Yesterday, PromptArmor published a write-up of a working exploit against Microsoft Copilot Cowork — the agentic layer inside Microsoft 365 — that achieves file exfiltration from SharePoint and OneDrive with a 5-for-5 success rate across all tested frontier models, including Claude Opus 4.7. The attack is technically clean and the implications are straightforward enough that it’s worth walking through carefully.

How it works

The vector is indirect prompt injection via a malicious skill file. An attacker uploads a skill that embeds hidden instructions into Cowork’s context. When a user invokes a routine task — requesting a weekly recap, summarizing emails, anything that causes Cowork to run the compromised skill — the injected instructions take over the agent’s next action.
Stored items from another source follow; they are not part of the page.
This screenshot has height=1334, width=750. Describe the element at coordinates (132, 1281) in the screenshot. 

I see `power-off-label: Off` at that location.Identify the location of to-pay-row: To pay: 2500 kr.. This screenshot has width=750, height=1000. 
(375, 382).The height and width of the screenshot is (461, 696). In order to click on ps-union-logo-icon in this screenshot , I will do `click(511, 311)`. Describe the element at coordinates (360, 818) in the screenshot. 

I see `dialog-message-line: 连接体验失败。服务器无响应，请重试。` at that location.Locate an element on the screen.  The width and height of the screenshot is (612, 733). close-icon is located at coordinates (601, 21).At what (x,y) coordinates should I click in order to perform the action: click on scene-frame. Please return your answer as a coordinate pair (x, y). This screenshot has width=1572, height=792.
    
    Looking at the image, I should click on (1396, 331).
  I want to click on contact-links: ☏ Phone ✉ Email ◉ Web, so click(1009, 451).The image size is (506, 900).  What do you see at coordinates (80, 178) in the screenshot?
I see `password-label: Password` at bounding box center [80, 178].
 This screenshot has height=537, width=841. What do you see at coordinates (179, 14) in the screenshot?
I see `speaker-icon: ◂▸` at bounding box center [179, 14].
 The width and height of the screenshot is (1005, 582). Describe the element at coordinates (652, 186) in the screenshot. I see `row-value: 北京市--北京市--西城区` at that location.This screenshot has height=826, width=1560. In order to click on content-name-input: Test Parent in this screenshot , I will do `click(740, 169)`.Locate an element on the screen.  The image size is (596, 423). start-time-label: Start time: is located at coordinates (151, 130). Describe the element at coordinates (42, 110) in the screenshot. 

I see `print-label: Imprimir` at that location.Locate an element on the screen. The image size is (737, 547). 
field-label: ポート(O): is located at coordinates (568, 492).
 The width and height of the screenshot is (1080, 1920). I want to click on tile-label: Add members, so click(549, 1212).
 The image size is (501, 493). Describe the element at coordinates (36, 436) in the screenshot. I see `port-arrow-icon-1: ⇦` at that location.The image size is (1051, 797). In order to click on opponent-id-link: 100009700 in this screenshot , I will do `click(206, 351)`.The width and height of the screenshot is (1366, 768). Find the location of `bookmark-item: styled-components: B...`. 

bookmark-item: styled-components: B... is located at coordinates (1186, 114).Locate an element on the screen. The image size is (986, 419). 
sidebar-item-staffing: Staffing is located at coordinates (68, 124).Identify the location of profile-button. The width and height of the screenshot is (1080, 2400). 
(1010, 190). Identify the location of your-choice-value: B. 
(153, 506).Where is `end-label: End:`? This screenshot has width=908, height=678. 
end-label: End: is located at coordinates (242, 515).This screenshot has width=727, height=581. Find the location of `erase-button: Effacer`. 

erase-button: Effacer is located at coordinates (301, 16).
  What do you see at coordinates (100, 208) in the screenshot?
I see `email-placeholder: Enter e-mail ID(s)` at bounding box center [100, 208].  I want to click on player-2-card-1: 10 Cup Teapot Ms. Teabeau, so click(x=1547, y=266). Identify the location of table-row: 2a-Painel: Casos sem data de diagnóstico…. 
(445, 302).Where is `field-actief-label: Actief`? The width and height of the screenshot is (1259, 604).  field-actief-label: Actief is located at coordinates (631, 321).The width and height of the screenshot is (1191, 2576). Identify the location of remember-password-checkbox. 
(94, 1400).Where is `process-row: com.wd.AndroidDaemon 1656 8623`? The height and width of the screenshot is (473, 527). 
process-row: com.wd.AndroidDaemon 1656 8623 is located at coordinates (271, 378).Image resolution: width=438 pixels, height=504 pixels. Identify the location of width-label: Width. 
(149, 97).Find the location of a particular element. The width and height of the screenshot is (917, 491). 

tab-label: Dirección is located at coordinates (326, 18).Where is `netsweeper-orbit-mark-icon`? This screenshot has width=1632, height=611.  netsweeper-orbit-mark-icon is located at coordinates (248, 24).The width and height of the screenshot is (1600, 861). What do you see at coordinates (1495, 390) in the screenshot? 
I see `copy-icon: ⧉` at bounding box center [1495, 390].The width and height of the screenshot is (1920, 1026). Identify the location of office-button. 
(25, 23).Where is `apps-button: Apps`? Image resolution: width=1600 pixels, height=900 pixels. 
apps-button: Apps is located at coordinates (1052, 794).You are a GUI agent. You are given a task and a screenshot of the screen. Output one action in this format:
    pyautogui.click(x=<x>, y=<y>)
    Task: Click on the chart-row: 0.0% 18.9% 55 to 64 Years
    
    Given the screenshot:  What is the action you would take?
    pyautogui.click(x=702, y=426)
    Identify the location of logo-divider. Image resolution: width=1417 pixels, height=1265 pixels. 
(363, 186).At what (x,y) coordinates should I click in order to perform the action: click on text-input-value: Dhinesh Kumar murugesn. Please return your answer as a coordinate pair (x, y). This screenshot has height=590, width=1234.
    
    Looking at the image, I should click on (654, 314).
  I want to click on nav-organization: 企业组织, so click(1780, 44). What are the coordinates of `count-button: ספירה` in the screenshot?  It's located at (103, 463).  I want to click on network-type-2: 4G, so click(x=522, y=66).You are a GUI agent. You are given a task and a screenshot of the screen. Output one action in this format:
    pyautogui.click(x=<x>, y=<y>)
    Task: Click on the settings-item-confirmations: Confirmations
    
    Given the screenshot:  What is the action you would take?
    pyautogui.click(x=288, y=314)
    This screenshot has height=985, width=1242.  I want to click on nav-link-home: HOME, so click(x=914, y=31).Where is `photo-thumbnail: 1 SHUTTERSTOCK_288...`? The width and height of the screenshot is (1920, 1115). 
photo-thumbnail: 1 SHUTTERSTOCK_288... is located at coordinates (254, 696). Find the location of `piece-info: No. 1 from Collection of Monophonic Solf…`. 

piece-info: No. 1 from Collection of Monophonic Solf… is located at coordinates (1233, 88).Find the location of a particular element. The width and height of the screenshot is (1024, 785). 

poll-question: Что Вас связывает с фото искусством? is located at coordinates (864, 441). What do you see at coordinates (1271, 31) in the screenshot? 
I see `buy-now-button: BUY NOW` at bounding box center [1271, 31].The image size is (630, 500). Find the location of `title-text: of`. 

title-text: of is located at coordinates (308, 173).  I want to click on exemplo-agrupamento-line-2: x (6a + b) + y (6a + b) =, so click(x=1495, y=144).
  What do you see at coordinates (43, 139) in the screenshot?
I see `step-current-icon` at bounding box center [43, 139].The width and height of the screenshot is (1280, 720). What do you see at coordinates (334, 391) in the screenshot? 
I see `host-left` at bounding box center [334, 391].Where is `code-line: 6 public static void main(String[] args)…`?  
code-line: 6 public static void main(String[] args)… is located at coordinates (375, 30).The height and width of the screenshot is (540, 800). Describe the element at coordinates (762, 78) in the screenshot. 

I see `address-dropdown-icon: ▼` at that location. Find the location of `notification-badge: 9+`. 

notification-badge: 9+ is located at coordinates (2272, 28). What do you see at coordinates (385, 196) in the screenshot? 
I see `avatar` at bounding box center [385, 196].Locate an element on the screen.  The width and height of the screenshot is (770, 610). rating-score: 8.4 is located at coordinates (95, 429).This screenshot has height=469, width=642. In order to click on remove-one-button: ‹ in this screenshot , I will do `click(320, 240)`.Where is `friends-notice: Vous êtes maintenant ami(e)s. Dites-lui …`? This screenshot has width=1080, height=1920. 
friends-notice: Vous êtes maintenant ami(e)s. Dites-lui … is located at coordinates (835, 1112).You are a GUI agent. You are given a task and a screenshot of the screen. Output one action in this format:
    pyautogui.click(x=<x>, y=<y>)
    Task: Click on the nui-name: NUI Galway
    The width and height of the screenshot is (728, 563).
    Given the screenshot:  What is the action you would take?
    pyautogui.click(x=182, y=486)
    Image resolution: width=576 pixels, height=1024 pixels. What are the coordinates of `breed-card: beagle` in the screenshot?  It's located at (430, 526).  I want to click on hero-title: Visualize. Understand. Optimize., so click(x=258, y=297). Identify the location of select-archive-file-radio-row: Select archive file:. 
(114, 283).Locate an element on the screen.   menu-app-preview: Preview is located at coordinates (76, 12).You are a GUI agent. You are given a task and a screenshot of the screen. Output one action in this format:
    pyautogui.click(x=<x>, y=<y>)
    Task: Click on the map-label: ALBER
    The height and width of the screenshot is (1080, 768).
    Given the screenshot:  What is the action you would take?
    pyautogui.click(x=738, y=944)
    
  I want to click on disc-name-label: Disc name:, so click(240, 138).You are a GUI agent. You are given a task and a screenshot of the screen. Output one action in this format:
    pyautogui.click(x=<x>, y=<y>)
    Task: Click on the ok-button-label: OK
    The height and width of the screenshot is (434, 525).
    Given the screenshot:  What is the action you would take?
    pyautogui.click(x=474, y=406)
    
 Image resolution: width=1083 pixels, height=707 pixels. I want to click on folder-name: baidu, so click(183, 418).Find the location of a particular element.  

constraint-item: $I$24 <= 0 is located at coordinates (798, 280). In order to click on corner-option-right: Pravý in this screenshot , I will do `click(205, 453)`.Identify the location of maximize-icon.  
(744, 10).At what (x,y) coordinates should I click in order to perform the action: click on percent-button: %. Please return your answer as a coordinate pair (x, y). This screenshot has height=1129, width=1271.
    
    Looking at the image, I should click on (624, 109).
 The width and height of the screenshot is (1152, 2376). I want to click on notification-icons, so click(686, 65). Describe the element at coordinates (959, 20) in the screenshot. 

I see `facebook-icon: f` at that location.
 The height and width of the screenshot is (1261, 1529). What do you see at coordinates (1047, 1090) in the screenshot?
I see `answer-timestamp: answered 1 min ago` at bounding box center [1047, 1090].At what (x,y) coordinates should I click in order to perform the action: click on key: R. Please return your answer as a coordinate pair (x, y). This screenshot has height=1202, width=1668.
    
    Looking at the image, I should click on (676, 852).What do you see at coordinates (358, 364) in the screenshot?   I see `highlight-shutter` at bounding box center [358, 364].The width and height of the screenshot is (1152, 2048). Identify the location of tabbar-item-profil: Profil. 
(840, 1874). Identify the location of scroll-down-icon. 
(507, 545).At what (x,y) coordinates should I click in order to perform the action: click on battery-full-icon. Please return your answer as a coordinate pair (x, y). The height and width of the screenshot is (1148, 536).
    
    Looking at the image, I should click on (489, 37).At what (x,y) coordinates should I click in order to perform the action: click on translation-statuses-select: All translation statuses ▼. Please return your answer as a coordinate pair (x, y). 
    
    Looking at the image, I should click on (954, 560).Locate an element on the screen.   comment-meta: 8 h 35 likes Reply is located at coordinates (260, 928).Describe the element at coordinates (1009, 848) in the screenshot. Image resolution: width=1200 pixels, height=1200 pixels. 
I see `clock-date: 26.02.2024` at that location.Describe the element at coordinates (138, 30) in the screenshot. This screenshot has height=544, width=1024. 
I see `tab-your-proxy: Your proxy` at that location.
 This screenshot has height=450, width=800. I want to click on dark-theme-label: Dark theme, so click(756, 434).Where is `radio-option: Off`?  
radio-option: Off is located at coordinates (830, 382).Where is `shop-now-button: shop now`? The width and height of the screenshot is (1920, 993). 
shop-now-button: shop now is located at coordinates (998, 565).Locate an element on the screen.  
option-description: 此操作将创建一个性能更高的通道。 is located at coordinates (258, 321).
The key architectural detail is what those injected instructions direct the agent to do: send a Teams message or email to the active user. This matters because Cowork’s permission model treats Teams and email sends as low-risk actions that don’t require per-invocation human approval. Write operations to SharePoint or calendar events require confirmation; sending a message to yourself, apparently, does not. From the agent’s perspective it’s following instructions. From the user’s perspective, they just asked for a work summary.

The exfiltration channel is the clever part. Cowork can retrieve pre-authenticated download links for files the user has access to in SharePoint — links that grant file access to anyone who opens them, without additional authentication. The injected instructions direct Cowork to embed these links as query parameters in external image tags inside the outgoing message. When the user opens the message in Teams or Outlook, their client makes the embedded network request automatically, sending the file download URLs to an attacker-controlled server. The attacker then downloads the files.

PromptArmor reports this chain executed successfully on every trial. The post notes that “the attack achieved a high success rate against state-of-the-art models” — the implication being that this isn’t a jailbreak against a weak model; it’s an exploit of a system design that no model-level safety training is positioned to catch.

What this exposes

There are two separate design decisions here that each independently contribute to the vulnerability.

The first is the automatic approval for Teams and email sends. The reasoning for this choice isn’t hard to imagine: requiring explicit confirmation for every outgoing message would make Cowork much less useful as an assistant that can draft and send communications on your behalf. But “send to the current user” is different from “send to an external party” — and even internal sends can embed arbitrary content, including content that phones home when rendered.

The second is that pre-authenticated SharePoint download links exist at all in this form. They’re a convenience feature for sharing files without forcing recipients to authenticate. But they’re also bearer tokens — anyone with the URL can download the file. Embedding them as query parameters in an externally-triggered image request is a straightforward way to hand that token to anyone operating the server at the receiving end.

Neither of these is obviously wrong in isolation. Together, they compose into an exfiltration primitive.

The model-level problem

The finding that Claude Opus 4.7 is exploited 5-for-5 should not be surprising, but it’s worth stating clearly: current safety training and system prompt hardening doesn’t defeat prompt injection. Models that are told to follow user instructions will, under indirect injection, follow attacker instructions instead — because from inside the context window, the two are indistinguishable. The injected instruction looks like a user instruction because it arrived in the slot where user instructions go.

This is not a new insight, but it’s one that tends to get rediscovered every time a new agentic product ships. The attack surface shifts when the agent has write permissions, which agentic systems increasingly do.

The mitigation PromptArmor recommends is targeted: disable the “Don’t ask again” option on Cowork write actions, so per-action approval stays active. That breaks the automatic message-send step. It also significantly limits what Cowork can do autonomously, which is the tradeoff every organization building on agentic infrastructure currently faces: the autonomy is the feature, and the autonomy is the attack surface.